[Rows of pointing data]
-- START --

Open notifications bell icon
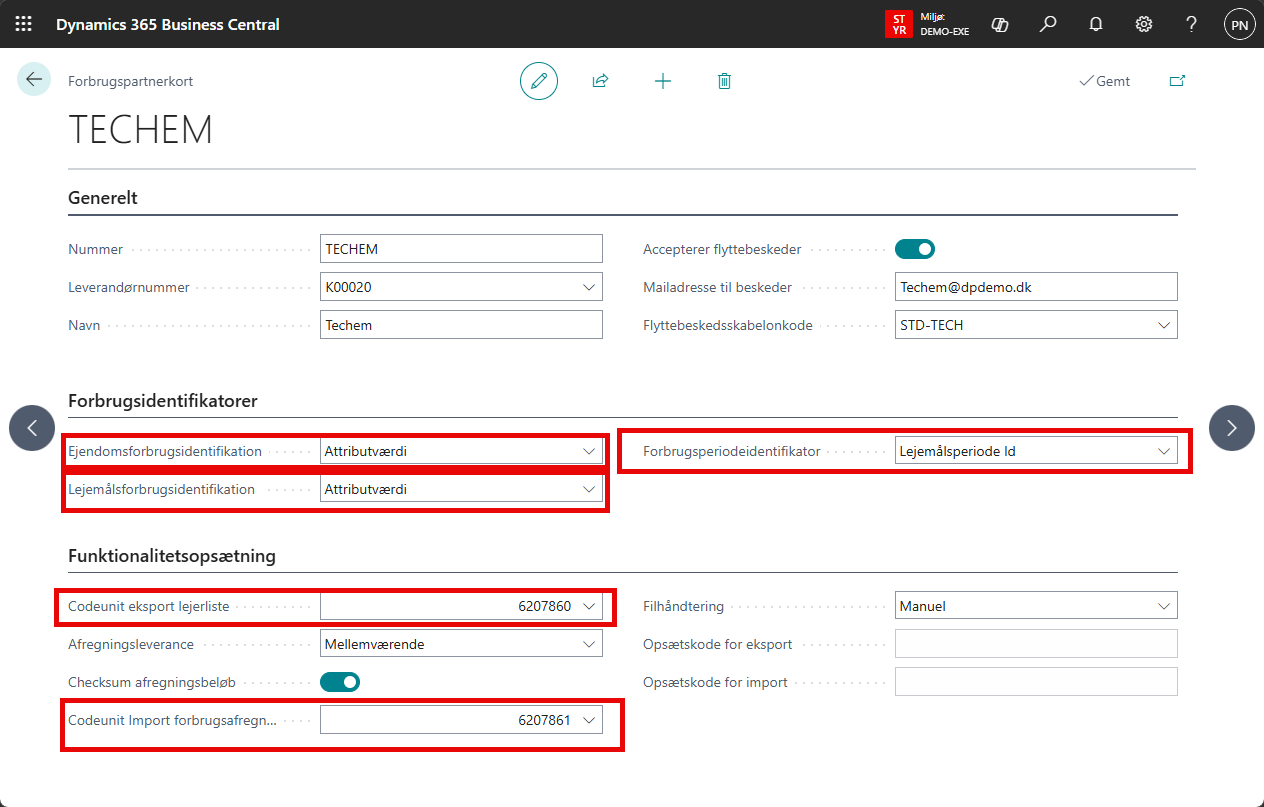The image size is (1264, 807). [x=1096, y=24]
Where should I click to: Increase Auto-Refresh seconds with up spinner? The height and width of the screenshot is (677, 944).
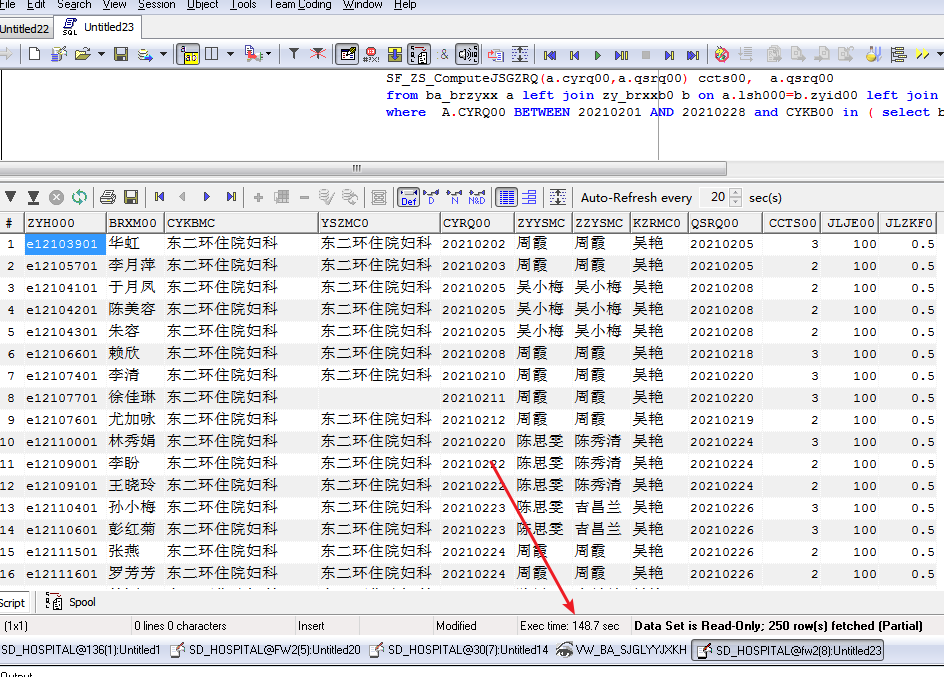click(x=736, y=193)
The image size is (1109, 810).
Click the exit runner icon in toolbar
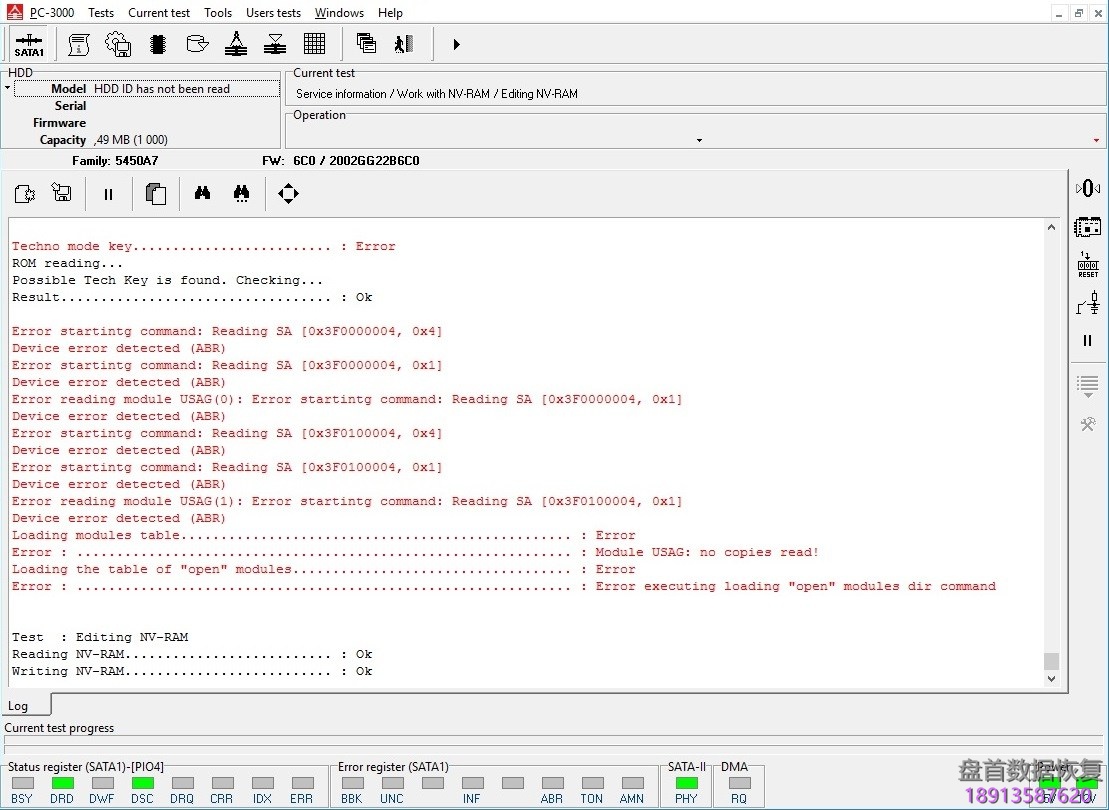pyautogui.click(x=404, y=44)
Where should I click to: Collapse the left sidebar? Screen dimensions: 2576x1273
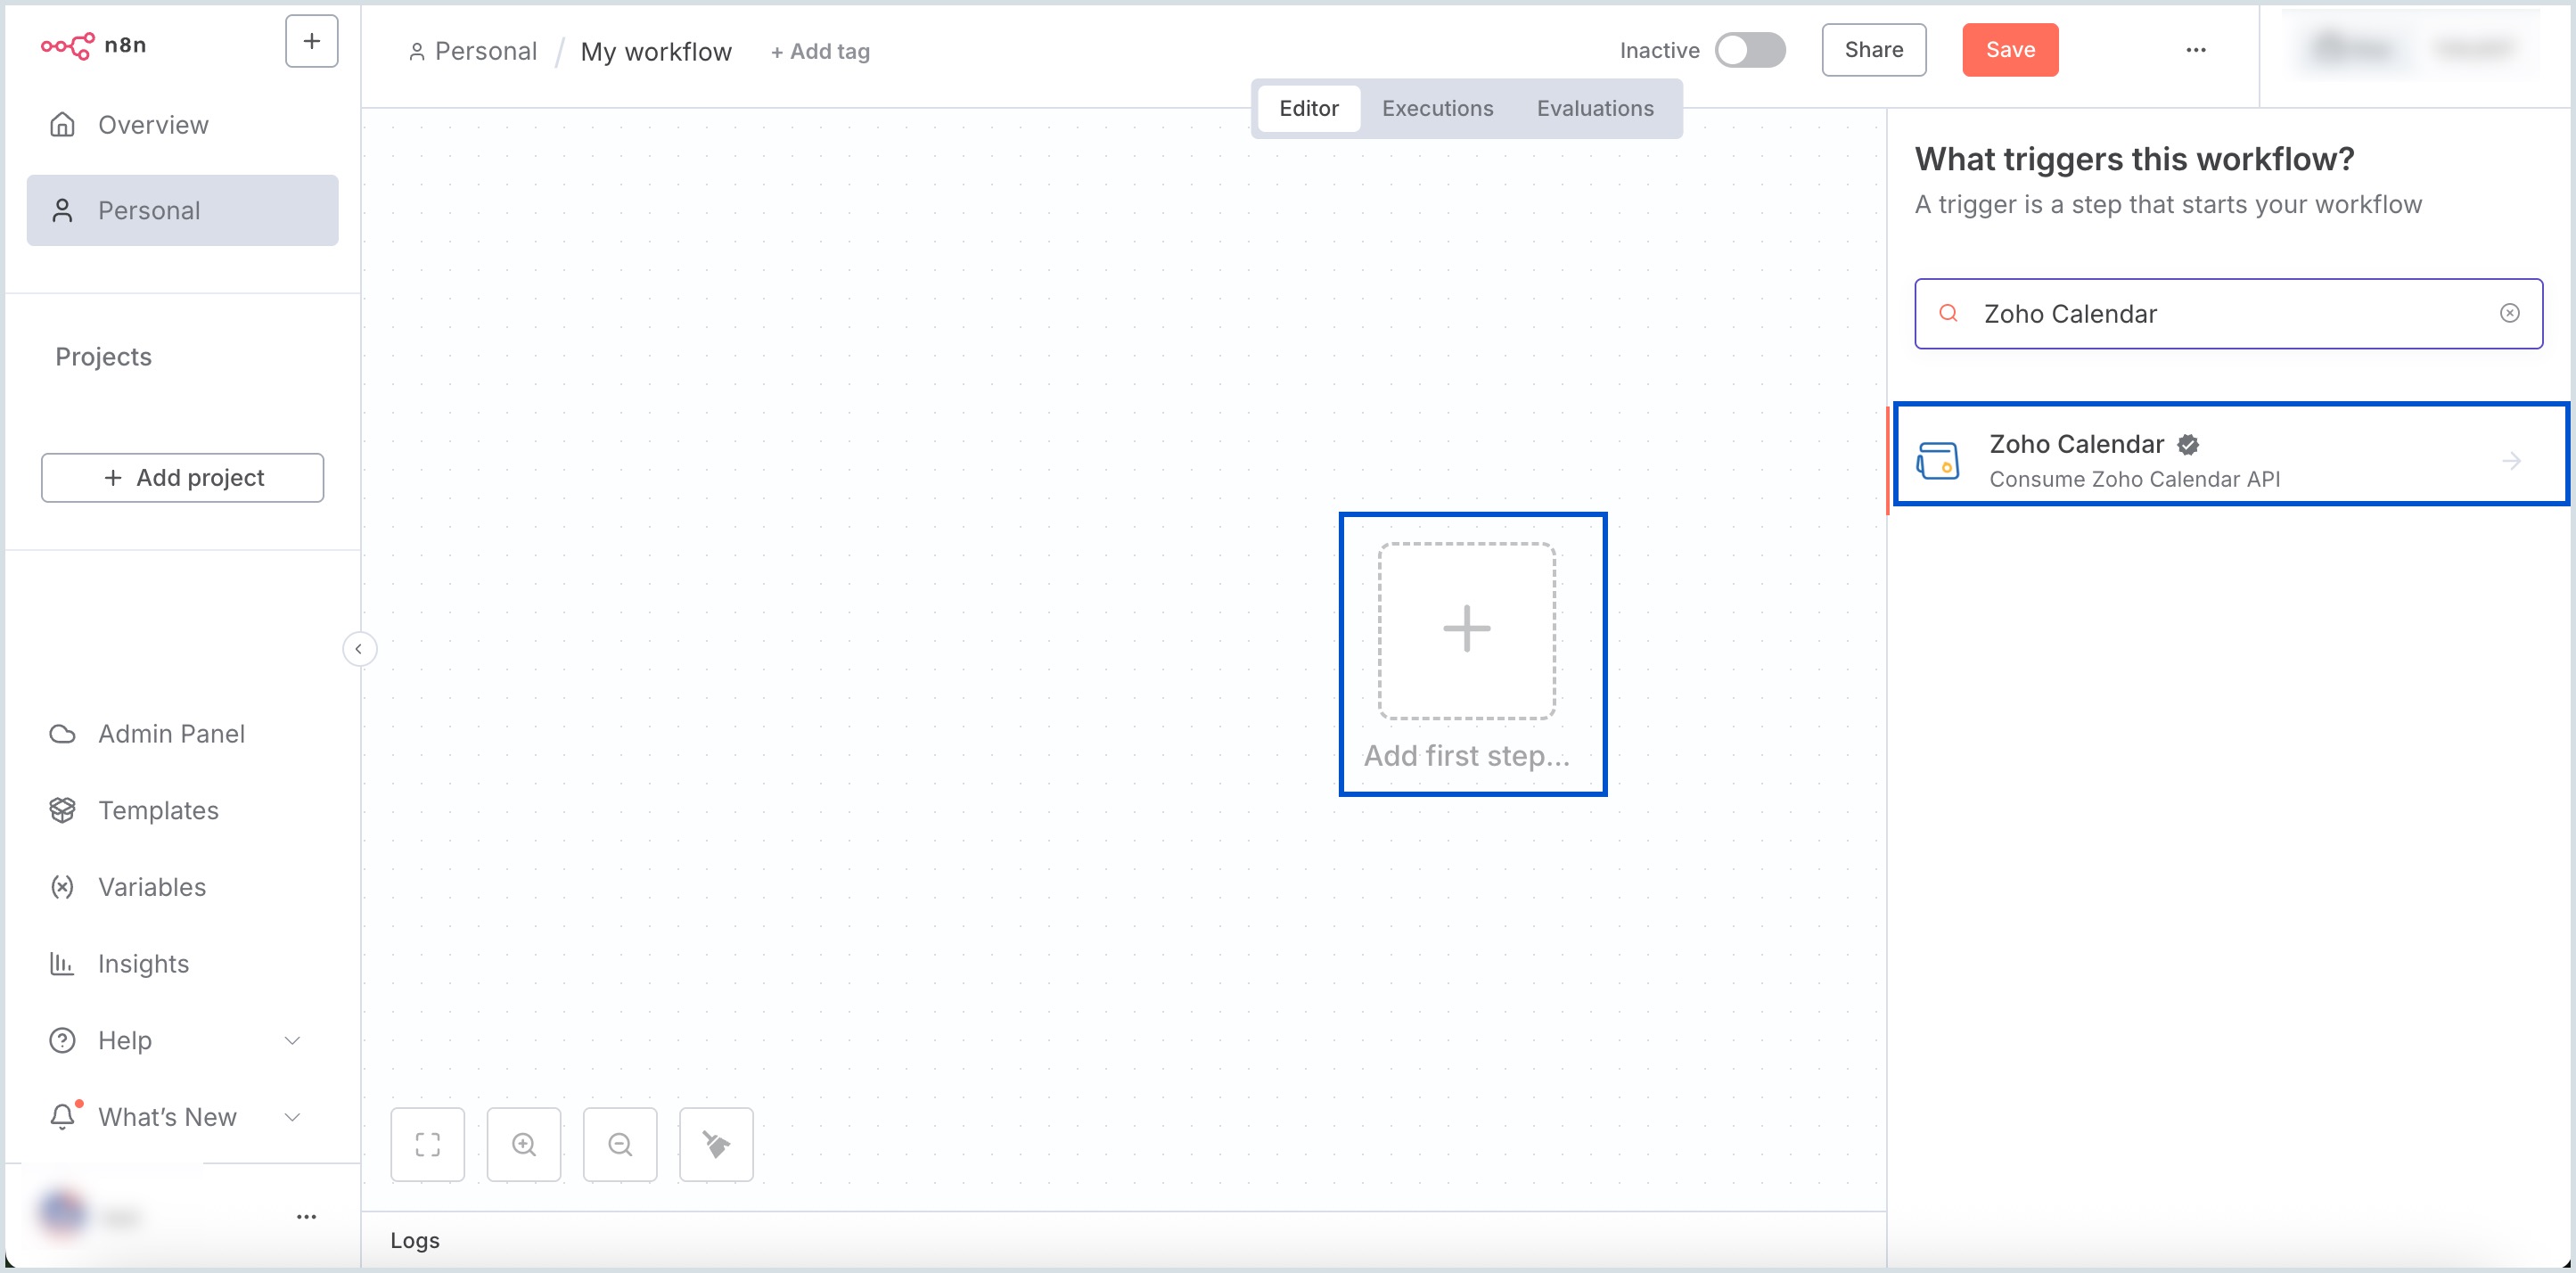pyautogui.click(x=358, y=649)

-- END --

TO DO ▸ Can you set out the records above as a Markdown table with a Row column for the number and a Line column for the text? Skip blank lines and leave the pictures out.

SOLUTION BELOW ▸
| Row | Line |
|---|---|
| 1 | Open notifications bell icon |
| 2 | The image size is (1264, 807). [x=1096, y=24] |
| 3 | Where should I click to: Increase Auto-Refresh seconds with up spinner? The height and width of the screenshot is (677, 944). |
| 4 | click(x=736, y=193) |
| 5 | The image size is (1109, 810). |
| 6 | Click the exit runner icon in toolbar |
| 7 | pyautogui.click(x=404, y=44) |
| 8 | Where should I click to: Collapse the left sidebar? Screen dimensions: 2576x1273 |
| 9 | pyautogui.click(x=358, y=649) |